- Text passage -
━━━━━━━━

Thursday, February 17, 2011

Another View

Another View
by State Senator Juan ‘Chuy’ Hinojosa
February 2011


Texas is in the red. A $27 billion shortfall is not a figure we can reduce by
tightening our belts. There is a lot of rhetoric surrounding the budget. During
campaign season, we heard cries to lower state spending, lower taxes and shrink
the role of government. Now, the numbers are out, and there is a thunder of
public outcry rolling across the state of Texas.

We can't cut our way out of this deficit without negatively affecting our
economic recovery and thousands of Texans. We need a responsible, balanced
approach to the budget. Reduce spending, demand efficiency, eliminate
duplication. We need to tap the Rainy Day Fund, consider revenue sources, and
revisit the structural deficit created when the legislature reduced property tax
revenue for our schools.
Cuts in spending don't eliminate necessity; it increases local spending and
taxation. Local governments, lacking the revenue raising tools of the state, are
forced to raise property taxes to fund and support programs like schools and
healthcare. State budget cuts simple pass the buck to already-strapped Texas
families and local governments.

Texas already provides the bare minimum - we rank, per Capita, 46th in tax
revenue, 47th in expenditures - leaving local governments to pick up the tab.
Our roads, schools and institutions of higher learning, hospitals, research
centers - all things necessary to global economic competitiveness - depend on
state funding.

Our population is growing, expanding at three times the rate of our state tax
base. We are choosing not to raise revenues for future investments, even though
investing in education, roads, and infrastructure yields great economic returns
and social benefits - jobs, higher wages, and innovation.

Texas will always be number one for me. Not because we execute more prisoners,
insure fewer children, and emit more toxic chemicals than any other state.

━━━━━━━━

Stored records:
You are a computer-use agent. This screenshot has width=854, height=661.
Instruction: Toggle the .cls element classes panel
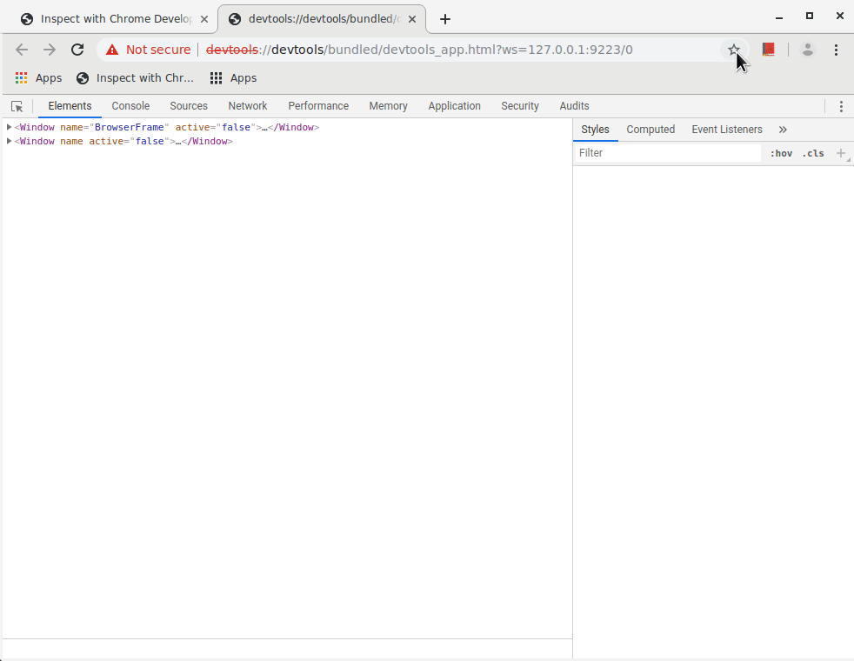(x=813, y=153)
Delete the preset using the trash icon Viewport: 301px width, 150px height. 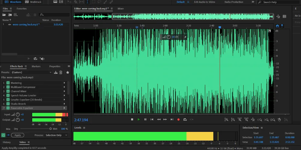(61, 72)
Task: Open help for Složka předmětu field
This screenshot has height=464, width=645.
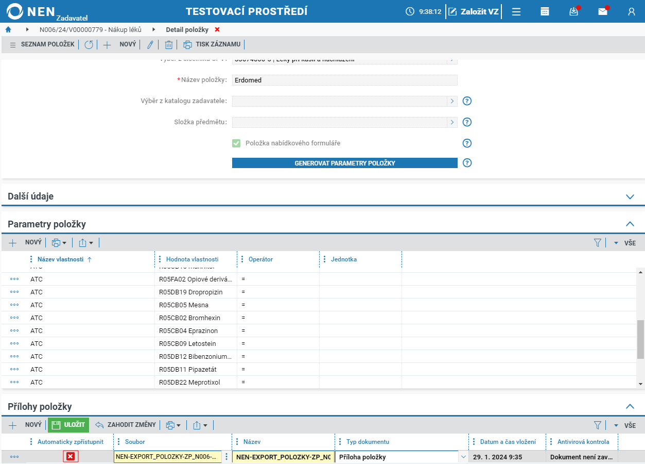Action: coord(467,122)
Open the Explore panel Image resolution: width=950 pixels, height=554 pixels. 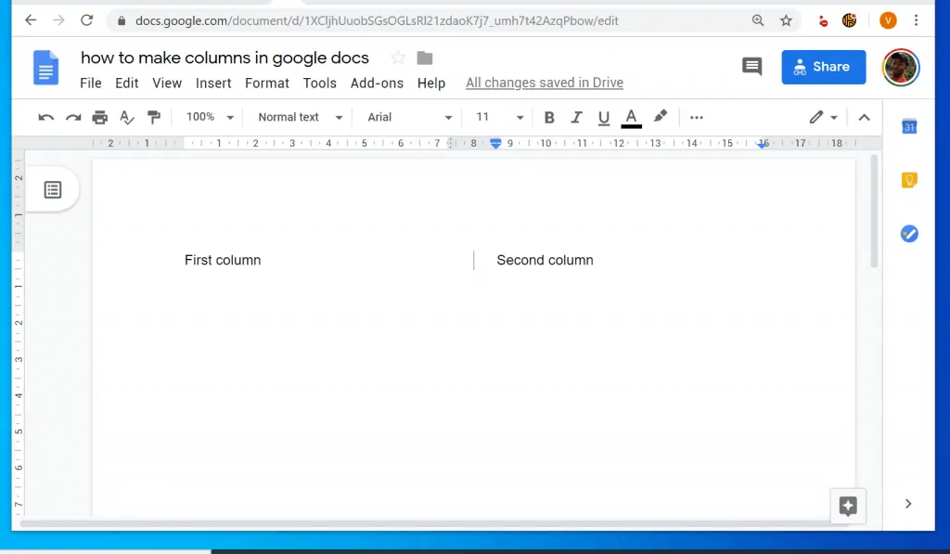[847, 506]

━━━━━━━━

- Problem set -
**A)** Answer these from the column on the Texas budget:
(i) How large is the shortfall Texas faces?
(ii) Per capita, where does Texas rank in tax revenue?
(iii) How fast is the state's population expanding compared with its tax base?
**B)** Print the part of the Texas budget column from "Thursday, February 17, 2011" to "state of Texas.".
**C)** Carry on the column on the Texas budget shortfall from its last sentence.

- Responses by task -
**A)**
(i) $27 billion
(ii) 46th
(iii) Three times the rate of the state tax base

**B)**
Thursday, February 17, 2011

Another View

Another View
by State Senator Juan ‘Chuy’ Hinojosa
February 2011


Texas is in the red. A $27 billion shortfall is not a figure we can reduce by
tightening our belts. There is a lot of rhetoric surrounding the budget. During
campaign season, we heard cries to lower state spending, lower taxes and shrink
the role of government. Now, the numbers are out, and there is a thunder of
public outcry rolling across the state of Texas.

**C)**
Certainly not because we have the least amount of people over 25 with a high
school diploma, rank last in per capita spending on mental health, and have the
largest population of uninsured non-elderly women. This is not my vision of
Texas. We can do better.

Our financial situation is sobering - a $27 billion shortfall is dead serious.
It's time for action, not reaction. The time for defending the status quo has
passed. Texas should create jobs, not lose 800,000. Texas should educate, not
lay off teachers or weaken our Pre-K programs. We should protect the most
vulnerable, not close hundreds of nursing homes.


This is unacceptable. We need a working budget that is easy on Texas taxpayers
and incorporates the services we need to be number one. Let's work together this
legislative session to find solutions to our economic afflictions, for a better
future. For a better Texas.
______________

Senator Juan "Chuy" Hinojosa, a Vietnam veteran, has spent over 20 years in the
legislature. He has participated in the budget writing process of the last ten
biennia, growing his expertise and involvement through his appointment as Vice
Chair to the Senate Committee on Finance for the second time in a row and his
membership in the Legislative Budget Board.